Reproduce every one of the rows below word for word, omitting the picture.
··· SOURCE MATERIAL ···
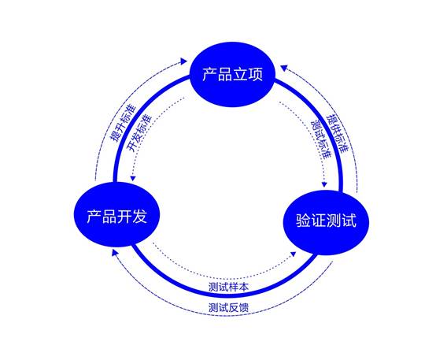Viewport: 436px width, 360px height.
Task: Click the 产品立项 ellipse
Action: point(232,74)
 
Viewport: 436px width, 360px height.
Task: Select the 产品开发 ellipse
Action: point(116,215)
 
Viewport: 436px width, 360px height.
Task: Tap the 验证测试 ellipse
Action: point(326,222)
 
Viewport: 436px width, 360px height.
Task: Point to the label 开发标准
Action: point(139,133)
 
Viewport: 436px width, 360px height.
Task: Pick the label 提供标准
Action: point(337,133)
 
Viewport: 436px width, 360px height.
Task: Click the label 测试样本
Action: point(228,287)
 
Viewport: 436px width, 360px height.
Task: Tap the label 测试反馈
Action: point(228,308)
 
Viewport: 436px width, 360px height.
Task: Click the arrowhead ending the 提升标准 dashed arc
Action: point(184,61)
···
◆ **RESPONSE TO THE EXERCISE**:
Viewport: 436px width, 360px height.
Task: Click the 产品立项 ellipse
Action: point(232,74)
 
Viewport: 436px width, 360px height.
Task: Select the 产品开发 ellipse
Action: point(116,215)
 
Viewport: 436px width, 360px height.
Task: Tap the 验证测试 ellipse
Action: point(326,222)
 
Viewport: 436px width, 360px height.
Task: Point to the label 开发标准
Action: point(139,133)
 
Viewport: 436px width, 360px height.
Task: Pick the label 提供标准
Action: point(337,133)
 
Viewport: 436px width, 360px height.
Task: Click the label 测试样本
Action: point(228,287)
 
Viewport: 436px width, 360px height.
Task: Tap the label 测试反馈
Action: point(228,308)
 
Viewport: 436px width, 360px height.
Task: Click the arrowhead ending the 提升标准 dashed arc
Action: point(184,61)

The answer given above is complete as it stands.